Forecasting of Multistep Multivariate Financial Data Through GSO Algorithm Infused Vanilla LSTM Model

Abstract

Predicting time series in the financial domain requires using models that can do sequence processing tasks. One such model is the LSTM model which belongs to the family of deep learning networks. The performance measure of LSTM in a regression task is to bring down the error in the predicted values. In this study, a novel fused LSTM model integrating a glowworm optimization algorithm helps to do a multistep prediction of close stock prices of select companies from the FMCG sector of BSE and the consumables sector of NSE 50. The fused GSO algorithms are applied to LSTMs to bring down the difference between the predicted and real values. The reason for using GSO Infused LSTM implementation in this study is that pure LSTMs cannot give very good prediction results. Once the topology of the LSTM is tuned well the accuracy of prediction results improves considerably. This has been achieved with the GSO algorithm infused in the LSTM model. The justification for using optimization through GSO for the optimization of LSTMs is that it takes lesser time to converge than the gradient descent and gives faster results of better solutions compared to commonly used approaches like Grid search and Random search.
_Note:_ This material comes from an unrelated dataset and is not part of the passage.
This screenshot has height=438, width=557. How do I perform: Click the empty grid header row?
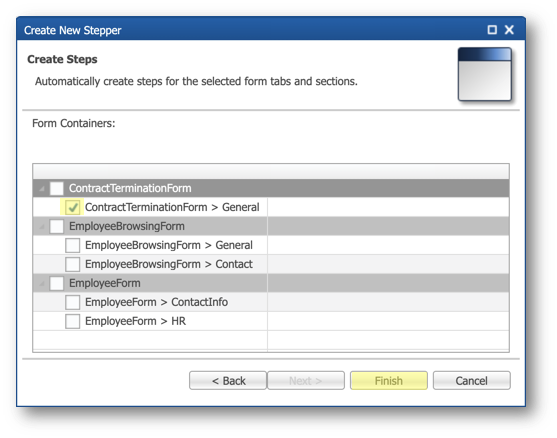pos(271,172)
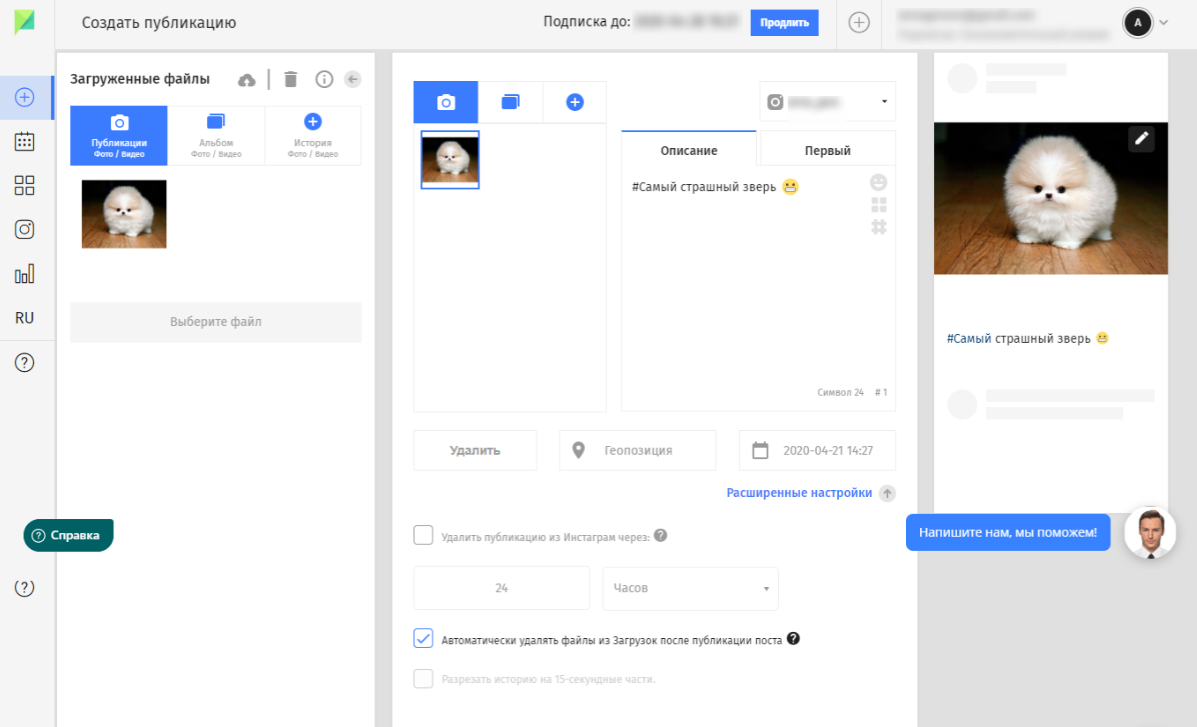The width and height of the screenshot is (1197, 727).
Task: Click the trash icon in uploaded files header
Action: (x=291, y=79)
Glowworm swarm optimization can also be used for easy convergence to optima in the case of multimodal functions. The results of the experiment show that there is a considerable reduction in the difference between actual and predicted values in the case of LSTMs interfaced with GSO when compared with other regressors like support vector regressor, KNN, random forest, and stacked LSTM and GRU models. For the Training set of data, the mean RMSE values for the different models were obtained as 270.17 for SVR, 21.16 for the random forest, 90.72 for KNN, 44.36 for stacked LSTM, 51.28 for GRU and 31.8 for vanilla LSTM GSO models. Similarly, a substantial difference in RMSE values was observed for a Test set of data such as 702.95 for SVR, 457.17 for RF, 447.5 for KNN, 211.03 for stacked LSTM, 211.05 for GRU and 38.85 for vanilla LSTM GSO. The least RMSE values were obtained in the case of the GSO LSTM model and there was not much variation in the training and test data values, which was existing in other models. In this study, a single CPU vanilla LTM model infused with GSO has been used. A parallel version of GSO could be applied successfully to enable parallelization. This would achieve scalability and efficiency.